The trade-off between risk and return is a delicate balance to strike. The now-conventional path to achieve the right balance is diversification of assets. Trouble is, the way many institutional investors do it is self-defeating.
That’s the unsettling conclusion of a new study by Northern Trust Asset Management (NTAM), which finds that many asset allocators, in their quest for good risk-adjusted returns, end up unwittingly exposing themselves to hidden traps.
“Asset managers use the rule of thumb that taking on more risk gets you more return,” said Michael Hunstad, the firm’s head of quantitative strategies. “But they end up with uncompensated risk and no additional return.”
By “uncompensated,” he means investing moves like over- or underweighting a sector, over-concentration on one country, expensive share prices, high fees, and style conflicts. You don’t reap stock gains from these, he warned.
A key precept of Modern Portfolio Theory (MPT) is that one can plot the odds of taking too much risk. The theory’s originator, economist Harry Markowitz, won a Nobel Prize for his MPT insights. Unfortunately, Hunstad postulated, hidden risks still lurk undetected, and diversification can be done badly.
An example from the Northern Trust study, which surveyed 64 institutional portfolios: A manager buys a fund for the Russell 1000 value index and one for the Russell 1000 growth index.
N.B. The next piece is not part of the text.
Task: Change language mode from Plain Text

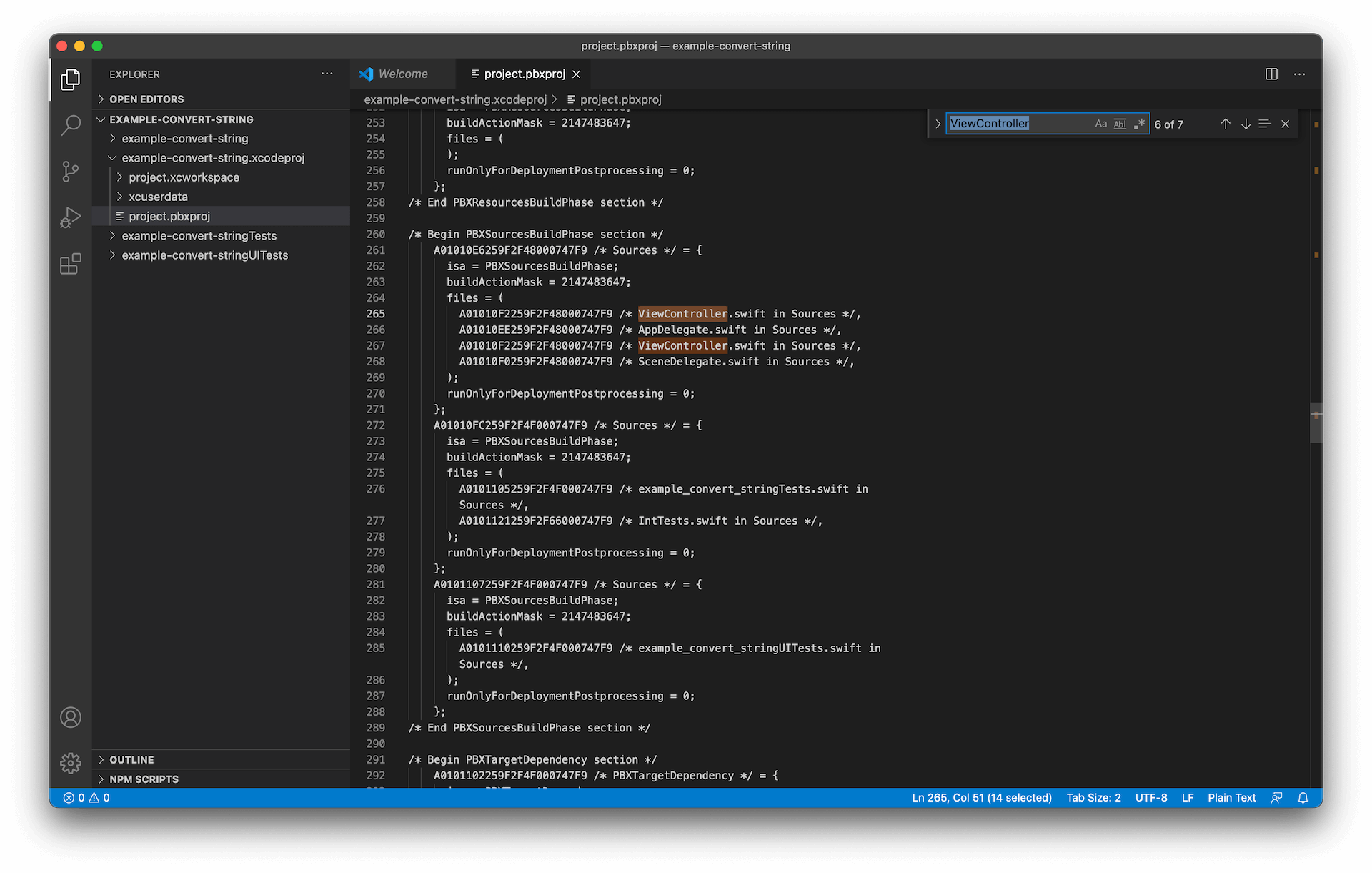Action: pos(1231,798)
All that does is give the manager the same outcome as the overall Russell 1000, although with higher fees.
Some 55% of the portfolios that NTAM studied had “material style conflicts,” where similar allocations to the Russell example led to what it called “the cancellation effect.” In other words, the virtues of diversification were watered down if not eliminated. When asset managers went after supposedly can’t-miss return drivers such as high momentum, small size, low volatility, high dividends, or value stocks, they met only disappointment, Hunstad said.
Macro risk is one that too often intrudes in tidy asset allocation models, the study observed. So “energy and financial stocks look affordable,” and seem to be the soul of value investing, Hunstad said. Hence, investors may overweight them. Nevertheless, he went on, oil prices have slid, harming energy companies’ earnings, and low interest rates have made bank profits iffy.
Another mistake: “People want low volatility” stocks, Hunstad continued, “and they don’t realize that they are investing in bond proxies.” That is, stocks that have a lot of interest rate sensitivity—such as real estate investment trusts, utilities, and consumer staples.
“On average,” he said, “they are taking twice the uncompensated risk” that they should.